◆ **What to produce**
Print the line where "Where should I click to: Open" occurs and every line that follows it in the data below, ending with the last line, precisely as written.

Stored items:
# # # # #
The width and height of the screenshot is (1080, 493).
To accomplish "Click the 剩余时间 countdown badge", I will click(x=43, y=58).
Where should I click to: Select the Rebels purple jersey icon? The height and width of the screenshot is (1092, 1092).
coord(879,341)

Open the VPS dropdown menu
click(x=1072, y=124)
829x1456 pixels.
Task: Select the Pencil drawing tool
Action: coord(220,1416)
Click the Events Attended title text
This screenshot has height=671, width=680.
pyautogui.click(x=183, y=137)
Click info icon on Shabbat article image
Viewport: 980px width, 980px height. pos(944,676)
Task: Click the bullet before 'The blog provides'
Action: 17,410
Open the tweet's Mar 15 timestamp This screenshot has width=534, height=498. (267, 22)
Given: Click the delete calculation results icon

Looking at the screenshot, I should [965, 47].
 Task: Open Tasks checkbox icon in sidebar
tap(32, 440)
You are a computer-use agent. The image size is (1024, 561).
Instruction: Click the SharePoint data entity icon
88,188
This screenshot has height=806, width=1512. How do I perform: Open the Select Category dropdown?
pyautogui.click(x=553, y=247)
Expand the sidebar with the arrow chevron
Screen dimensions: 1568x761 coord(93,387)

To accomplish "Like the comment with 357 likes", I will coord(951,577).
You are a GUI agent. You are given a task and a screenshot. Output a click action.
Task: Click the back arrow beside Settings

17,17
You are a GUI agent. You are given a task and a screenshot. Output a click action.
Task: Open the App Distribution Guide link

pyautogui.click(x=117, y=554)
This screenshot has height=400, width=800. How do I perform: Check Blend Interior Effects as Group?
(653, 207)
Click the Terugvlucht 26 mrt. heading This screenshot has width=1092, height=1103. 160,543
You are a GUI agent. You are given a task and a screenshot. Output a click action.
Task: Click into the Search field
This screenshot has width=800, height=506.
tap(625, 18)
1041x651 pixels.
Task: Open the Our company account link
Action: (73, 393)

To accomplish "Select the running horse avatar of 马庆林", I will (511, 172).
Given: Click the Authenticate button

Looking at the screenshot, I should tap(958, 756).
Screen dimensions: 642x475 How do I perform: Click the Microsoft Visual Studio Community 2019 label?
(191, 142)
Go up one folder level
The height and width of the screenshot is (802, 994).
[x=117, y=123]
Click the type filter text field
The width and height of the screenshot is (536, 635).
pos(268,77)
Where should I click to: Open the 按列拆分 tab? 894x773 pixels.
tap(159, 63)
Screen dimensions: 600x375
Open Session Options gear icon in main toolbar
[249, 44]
# # # # #
◆ **Your solution**
Where should I click to: Open the 按列拆分 tab? 894x773 pixels.
tap(159, 63)
Screen dimensions: 600x375
Open Session Options gear icon in main toolbar
[249, 44]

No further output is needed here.